Pero antes de la decadencia Fante tiene tiempo de recorrer una y mil veces las colinas de Hollywood hasta el hartazgo. Contratado por la Paramount como guionista en una época en que los grandes estudios tenían en nómina a escritores como Faulkner o Fitzgerald, Fante reniega de su trabajo y no puede evitar sentirse como una furcia de cuatro duros. Un tipo que, a cambio de cheque, abandona su labor de artista, de novelista mayor, para escribir guiones. Ni que decir tiene que al igual que Bukowski, Fante odia Hollywood con todas sus entrañas. Ambos escritores tienen en común el menudeo de reuniones con altos ejecutivos y directores. Pero mientras Bukowski coquetea con el cine casi de forma anecdótica (podría decirse que escribe el guión de Barfly (Barbet Schroeder, 1987)  como excusa y campo experimental para la redacción de Hollywood), Fante se ve obligado a sucumbir a la maquinaria podrida del cine para sacar adelante a una familia no menos crispada. La vida de Fante se torna frustración. Toma conciencia de que la literatura y la familia resultan incompatibles. Por eso desaparece de casa siempre que puede; ni siquiera asiste a los bautizos. Fante solo piensa en escribir su gran obra, aquella que lo aleje de los clichés y lugares comunes de los westerns que está obligado a escribir.

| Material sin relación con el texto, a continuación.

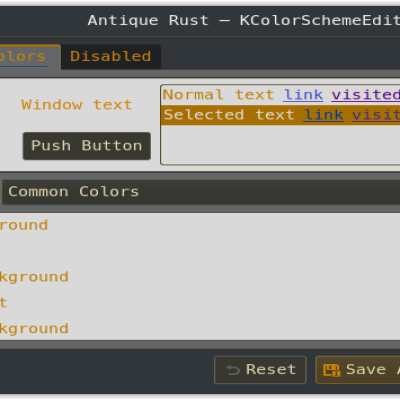Click the floppy disk icon on Save As
Screen dimensions: 400x400
tap(331, 370)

A su esposa Joyce le dicta su última novela, Sueños de Bunker Hill. Ciego pero lúcido, le habían amputado las dos piernas a causa de la diabetes que sufría. Moriría poco después palpando con el temible poder del magín, el delicioso sabor de la gloria. Mientras, aquí en la Tierra, la camarera detrás de la barra se aburre con una mueca idiota de batracio.